Activity
Please output exactly the lines from the one containing "Click the SIZE CHART (INCH) title" through the end of the records below, leaving out any pictures.

*** Block opens ***

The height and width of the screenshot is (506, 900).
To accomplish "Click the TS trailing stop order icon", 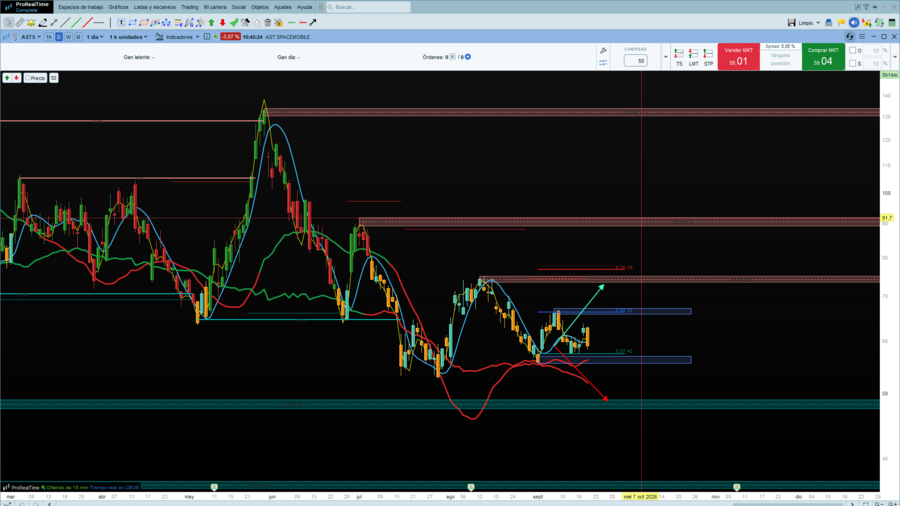I will (x=679, y=57).
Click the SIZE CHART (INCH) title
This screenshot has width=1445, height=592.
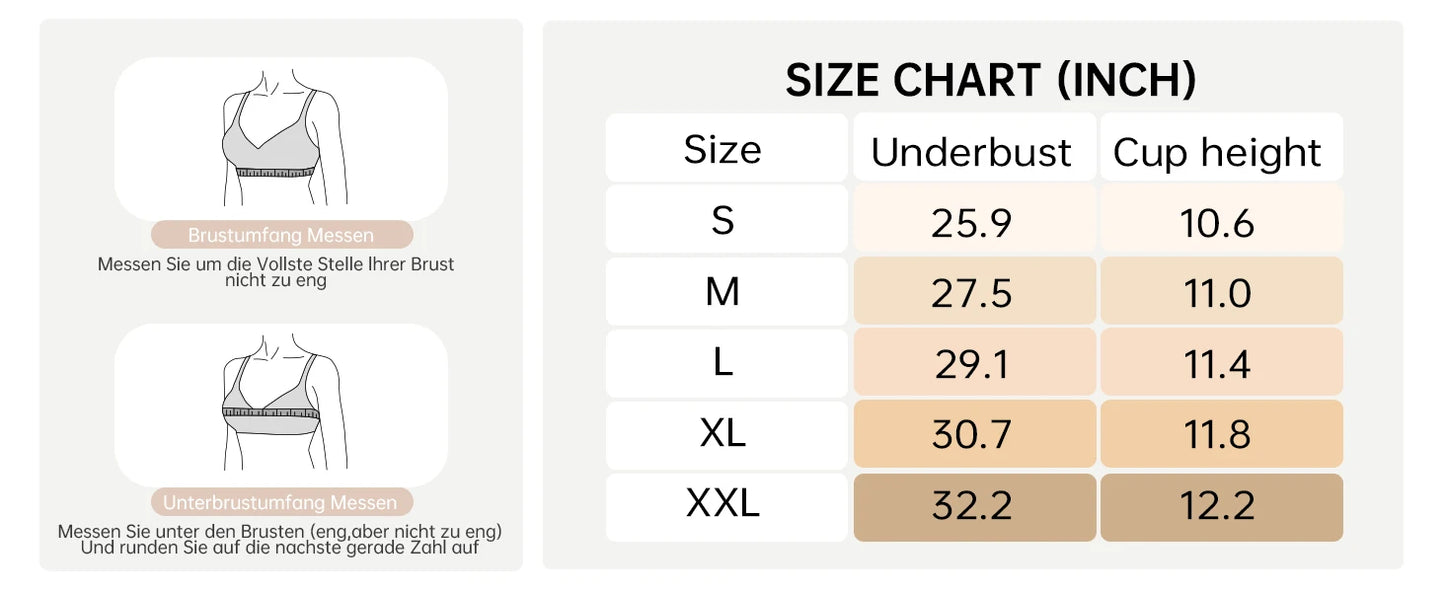[x=990, y=80]
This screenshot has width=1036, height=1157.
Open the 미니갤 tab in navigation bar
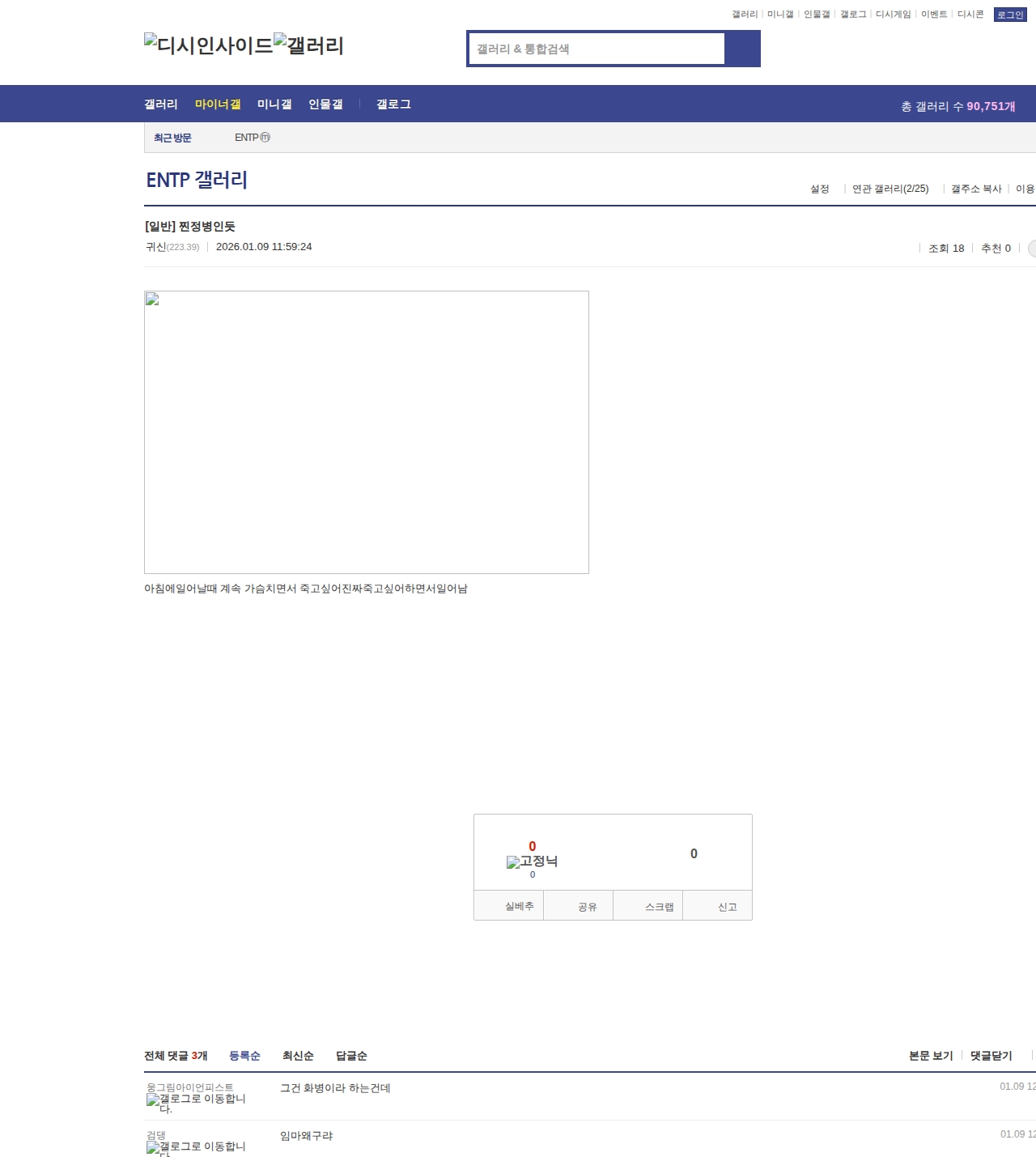[x=274, y=104]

*** Block closes ***

Answer to the exercise
Click the SIZE CHART (INCH) title
This screenshot has width=1445, height=592.
[x=990, y=80]
This screenshot has width=1036, height=1157.
Open the 미니갤 tab in navigation bar
[x=274, y=104]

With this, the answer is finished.